§ Supplied passage:
Hold the bananaphone!
Better yet, pass it to your kid and take that smartphone away. Raffi Cavoukian, known simply as Raffi, is one of the best-known children’s entertainers in North America for his top selling albums such as ‘94’s Bananaphone and an outspoken advocate for children, who has recently turned his attention to online safety and the proliferation of infotech devices.
“Your children are not born to learn technology,” Raffi says from his Salt Spring Island home. “They’re born to learn the wonders, the textures and the rhythms of the natural world. It’s from that joyful grounding that all other learning will come.”
As a children’s advocate, the 65-year-old says it’s virtually impossible to enjoy the benefits of the Internet – what he considers the “lightweb” – without grave concern for its dark, predatory underbelly, or “darkweb.” Earlier this year, he released Lightweb Darkweb, a call to action for social media providers, parents and the greater society, to reform social media, provide a safer environment for its young users and take into consideration their developmental needs.
It’s a weighty issue for Raffi, one co-existing top-of-mind with but another collection of merry tunes currently in production. This summer he will release his first record in 12 years.
“Given that infotech devices are everywhere – for the first time they’re in children’s lives in a big way – I wanted to make some kind of a statement with this music. You might say that this album is in full celebration of the real world.”
Love Bug will let his fans get to know him all over again, Raffi says, with a shout out to those he has dubbed his “Beluga grads.” It’s a moniker endearingly given to those who listened to his anthemic ode to the endangered species on 1980’s Baby Beluga and are now enrolling the next generation in the timeless school of Raffi.

§ Dataset extract:
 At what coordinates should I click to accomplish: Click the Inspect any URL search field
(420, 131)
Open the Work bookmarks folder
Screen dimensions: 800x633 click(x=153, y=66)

...

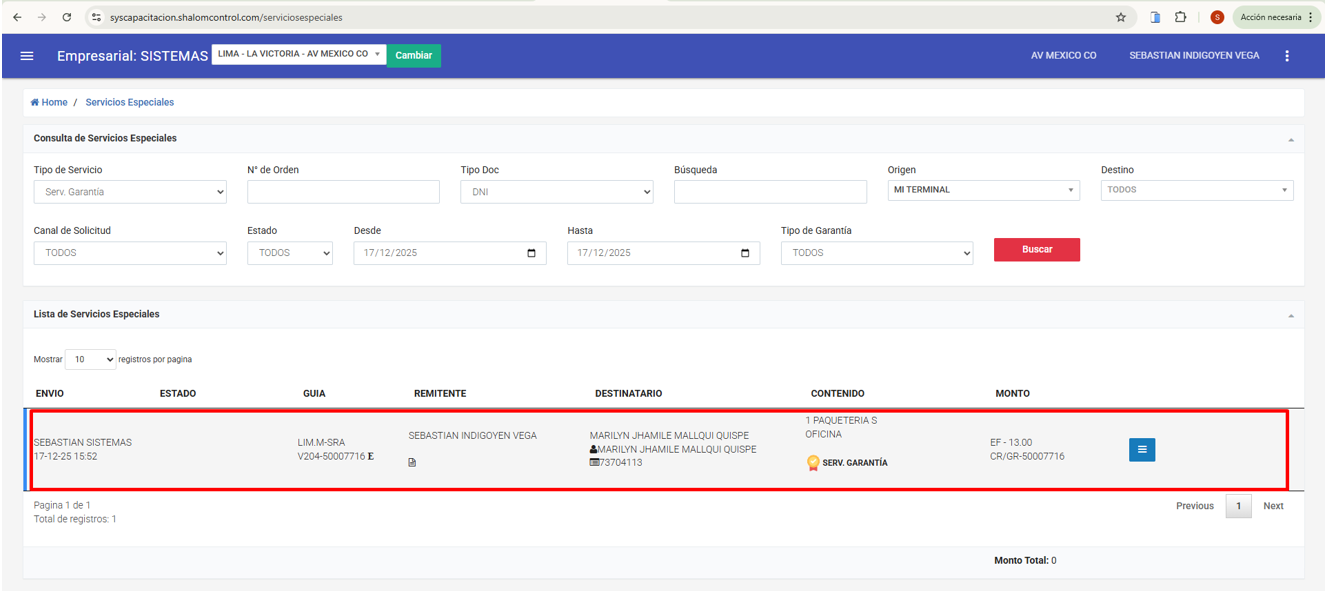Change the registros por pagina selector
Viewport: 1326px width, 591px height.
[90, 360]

* * *

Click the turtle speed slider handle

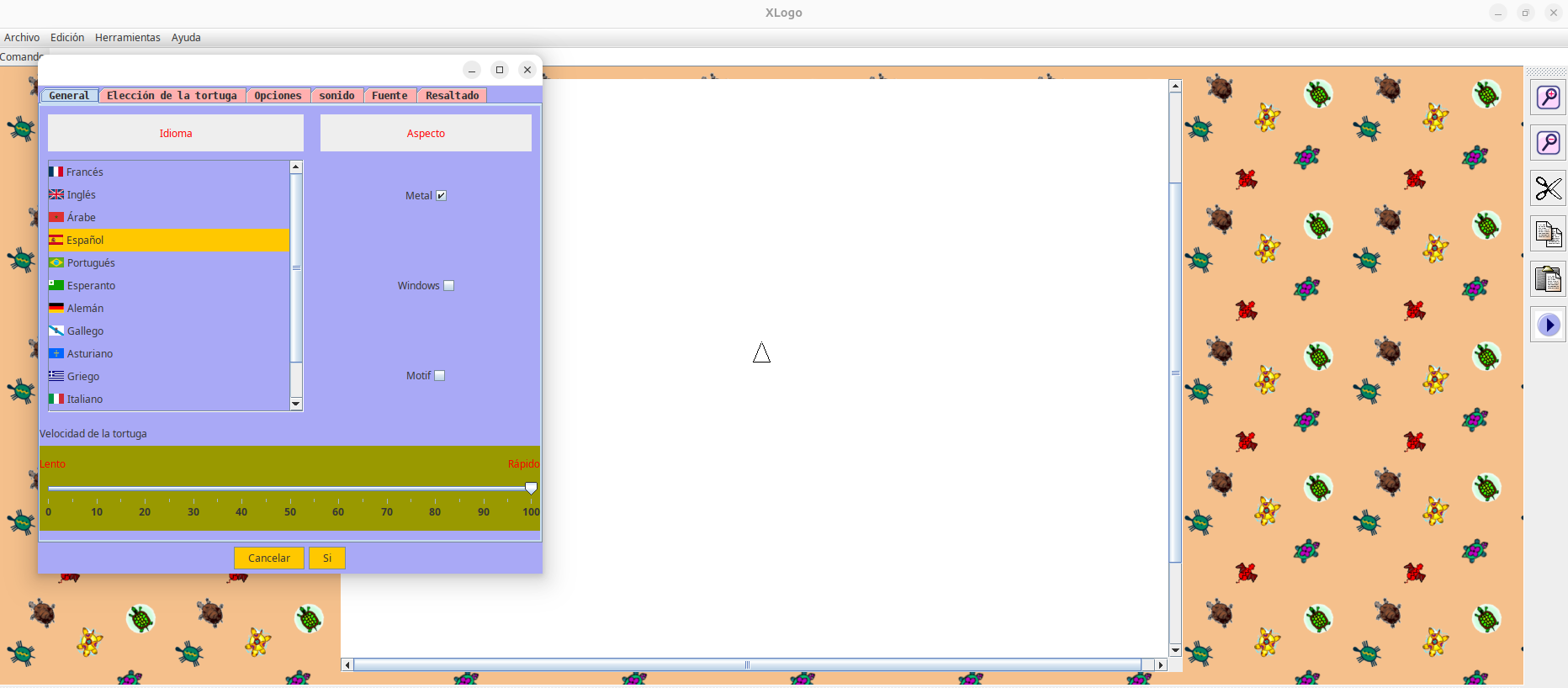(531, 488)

§ What you need to do: Can you quote the Raffi article word for word, everything from "Better yet, pass" down to "of infotech devices."?

§ Problem solution:
Better yet, pass it to your kid and take that smartphone away. Raffi Cavoukian, known simply as Raffi, is one of the best-known children’s entertainers in North America for his top selling albums such as ‘94’s Bananaphone and an outspoken advocate for children, who has recently turned his attention to online safety and the proliferation of infotech devices.